Foreign Office update - Japanese earthquake

The Foreign and Commonwealth Office continues to advise against all non-essential travel to Tokyo and the North East of Japan.

This was published under the 2010 to 2015 Conservative and Liberal Democrat coalition government

An earthquake measuring 8.9 on the Richter scale struck 250 miles (400km) from Tokyo at 1446 local time yesterday. There continues to be a risk of aftershock and tsunamis across the Pacific region. The Japanese authorities have issued a warning for people to stay away from low-lying coastal areas.

Infrastructure damage is widespread. North-eastern Japan has been hardest hit. Sendai airport is flooded. Over 7 million households are without electricity. 11 nuclear reactors at four different power stations have stopped operating in Miyagi and Fukushima where 2,000 residents have been urged to evacuate. There is severe disruption to public transport, airports and road networks across northern Japan.

Following a direct appeal from the Japanese Government earlier this morning, the British Government will dispatch a team of 59 UK fire service search and rescue specialists, two rescue dogs and a medical support team to join the international relief effort in Japan.

The team will fly from Manchester airport later this afternoon and travel directly to Japan as quickly as possible. On arrival tomorrow, they will immediately join the international search for survivors, providing support and relief for Japan’s own rescue teams.

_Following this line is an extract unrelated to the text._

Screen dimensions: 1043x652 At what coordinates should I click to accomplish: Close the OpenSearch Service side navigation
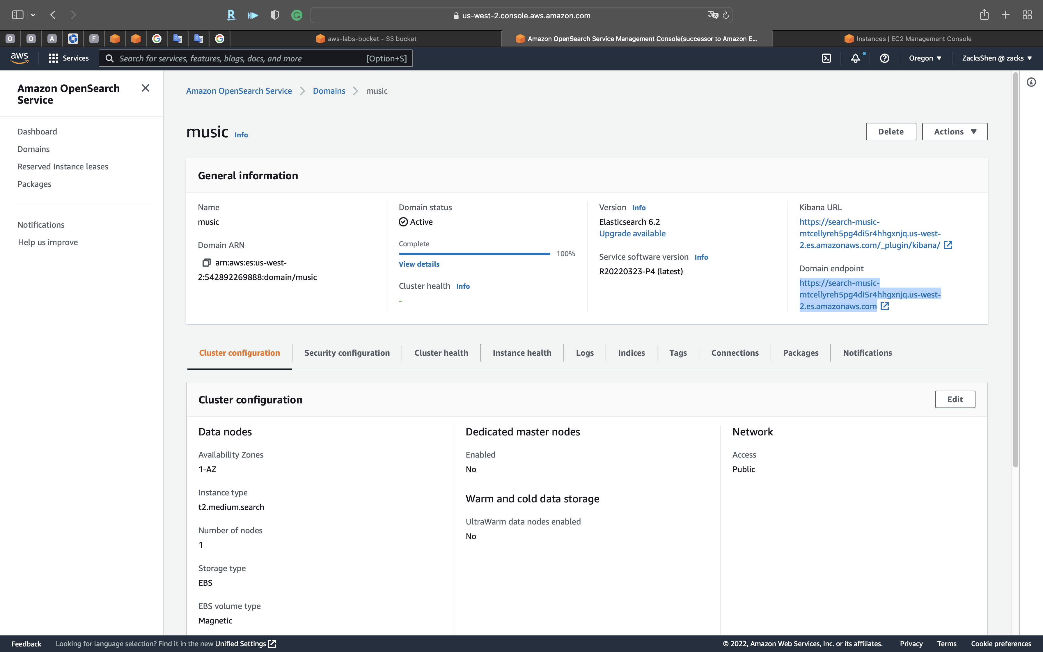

The team will take up to 11 tonnes of specialist rescue equipment, including heavy lifting and cutting equipment to save the lives of people who are trapped in the debris.

Japanese authorities have confirmed there was an explosion at the Fukushima nuclear facility and this was confirmed as chemical and not nuclear. Japanese authorities are reporting that there is no damage to the inner container and that radiation levels at the plant are falling. There is a 20km exclusion zone around the facility which we urge British Nationals to observe.

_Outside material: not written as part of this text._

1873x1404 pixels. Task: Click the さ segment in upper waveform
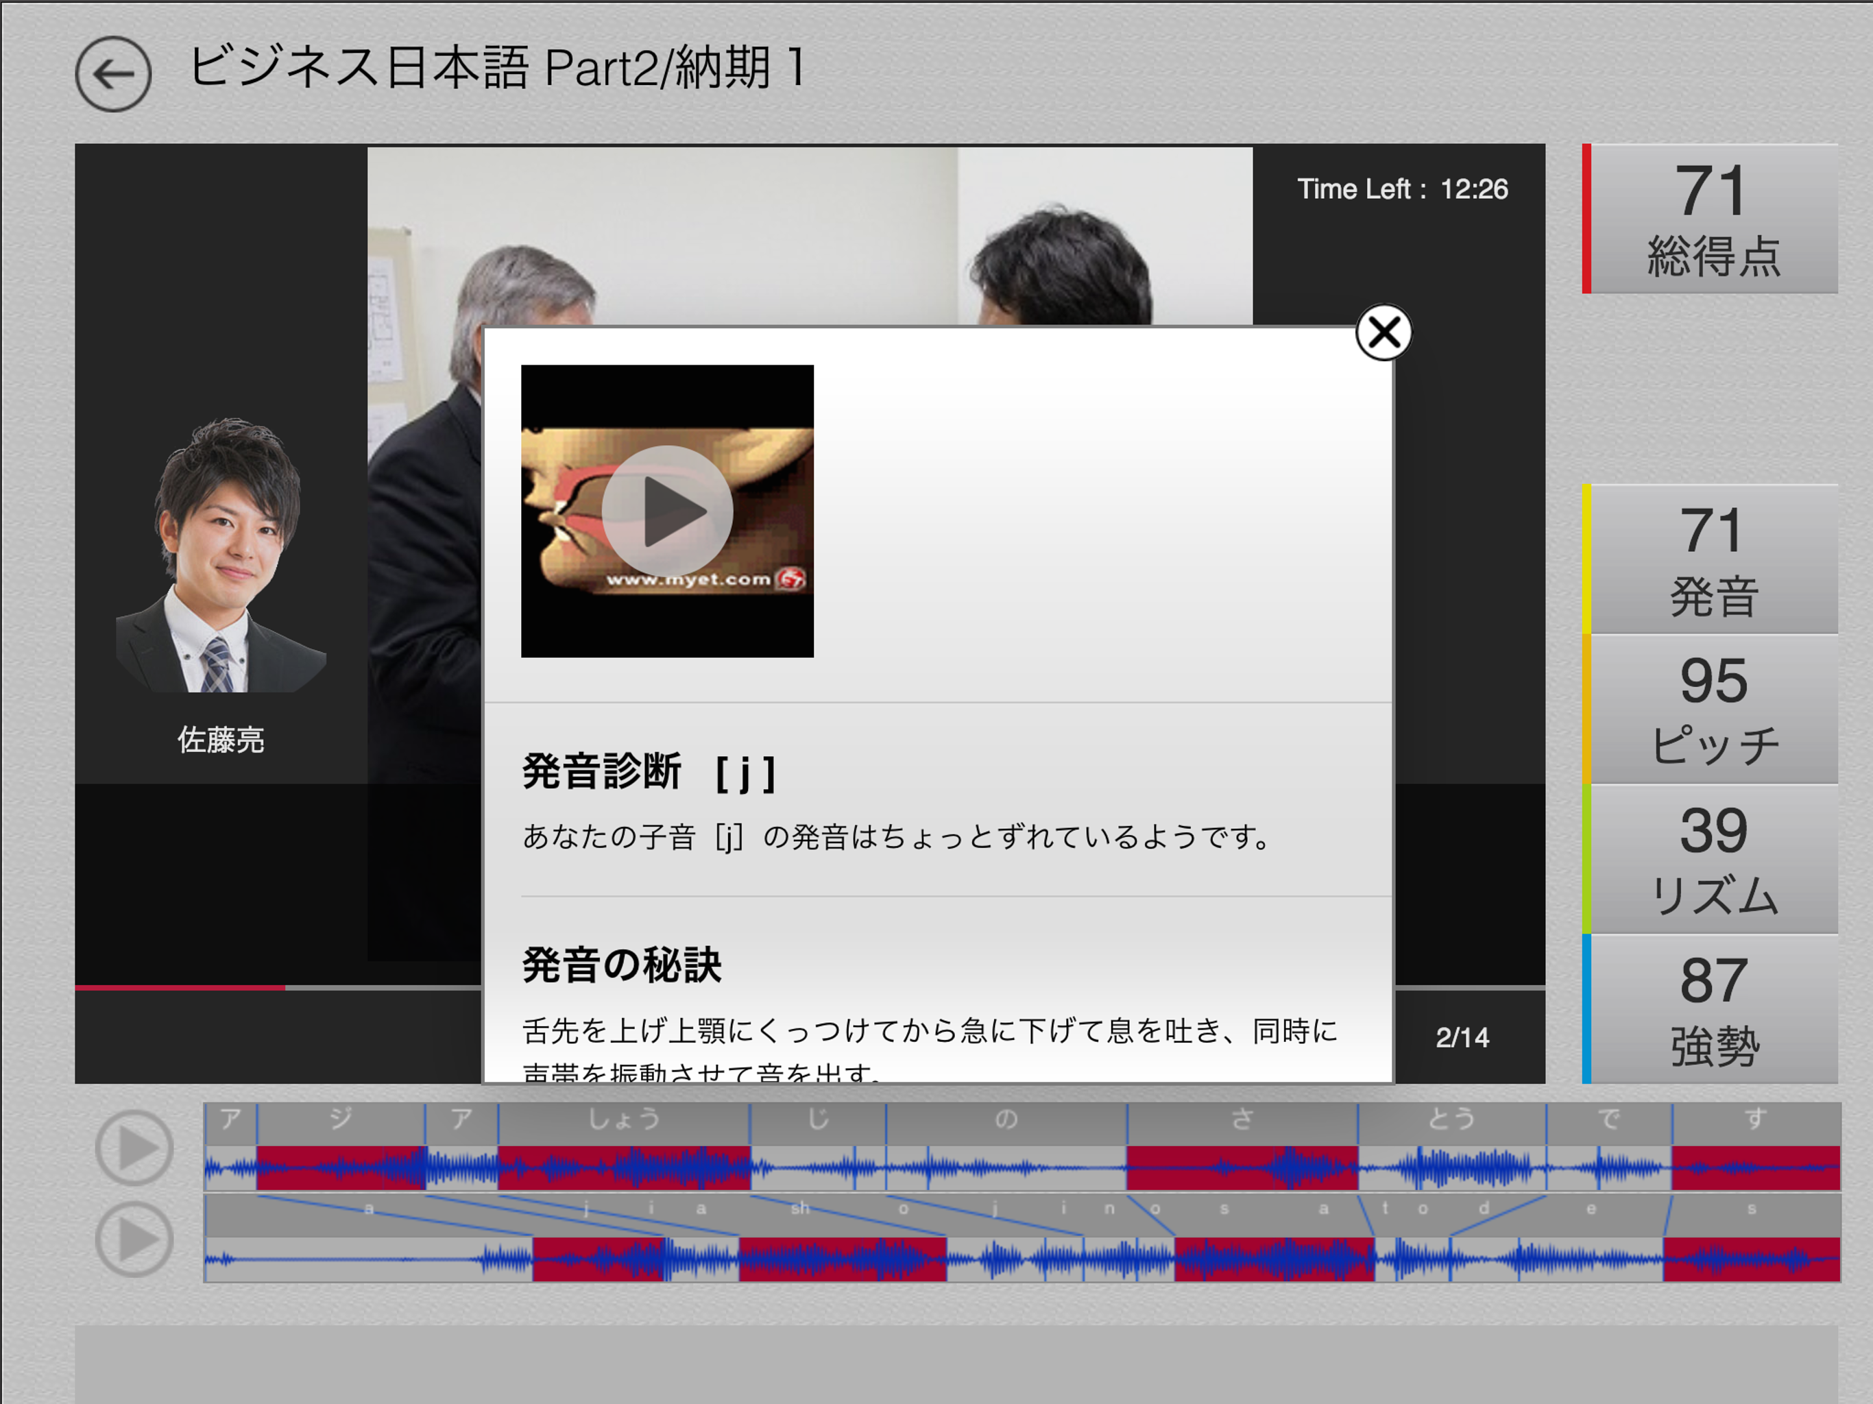point(1241,1168)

This is a major disaster which will as a whole claim many lives and injure many others. There are no reports of British casualties at this time and we urge people to get in touch on our hotline number (020 7008 0000) to let us know of loved ones who are missing or known to be safe. The immediate priority for the Japanese authorities is the emergency response. In these unpredictable circumstances, it is likely to take some time to formally identify those who may have lost their lives or been injured and to notify next of kin.

British Government response


  • Foreign Office Minister Jeremy Browne chaired a COBR meeting this morning where it was agreed a search and rescue team would be sent from the UK today to help the Japanese in the rescue effort.
  • The Foreign Secretary spoke again to the Japanese Foreign Minister this morning to discuss the latest situation and coordination with our Embassy in Tokyo. He expressed concern about the explosion at the nuclear power station and offered UK help and expertise to the Japanese authorities if needed.


  • The Foreign Office has established a crisis unit and set up a helpline for UK nationals in Japan and their relatives back home. That number is +44(0)207 008 0000. So far, we have taken more than 1200 phone calls.
  • We have sent an eight-strong specialist consular response team from Hong Kong to Japan, which will arrive in Tokyo today to supplement our Embassy staff.
  • We have also sent a ten strong specialist consular response team, including British Red Cross workers to Japan this morning. We have teams on standby in the United States as well.
  • Our Embassy and Consular staff across Japan are working closely with local authorities and are concentrating on making contact with British Nationals to provide consular assistance


  • A DFID led search and rescue team will be leaving the UK today to assist with the rescue effort. They will include a medical team and search dogs. This was offered to the Japanese and our offer was taken up this morning now the situation is becoming clearer.
  • DFID activated their humanitarian operations room yesterday morning.
    A team in DFID are monitoring the situation and are closely tracking data from the Pacific Tsunami Warning Centre in Hawaii and the US Geological Survey closely. We are in close contact with the Red Cross and UN OCHA, Japan, US, Australia and others in the region.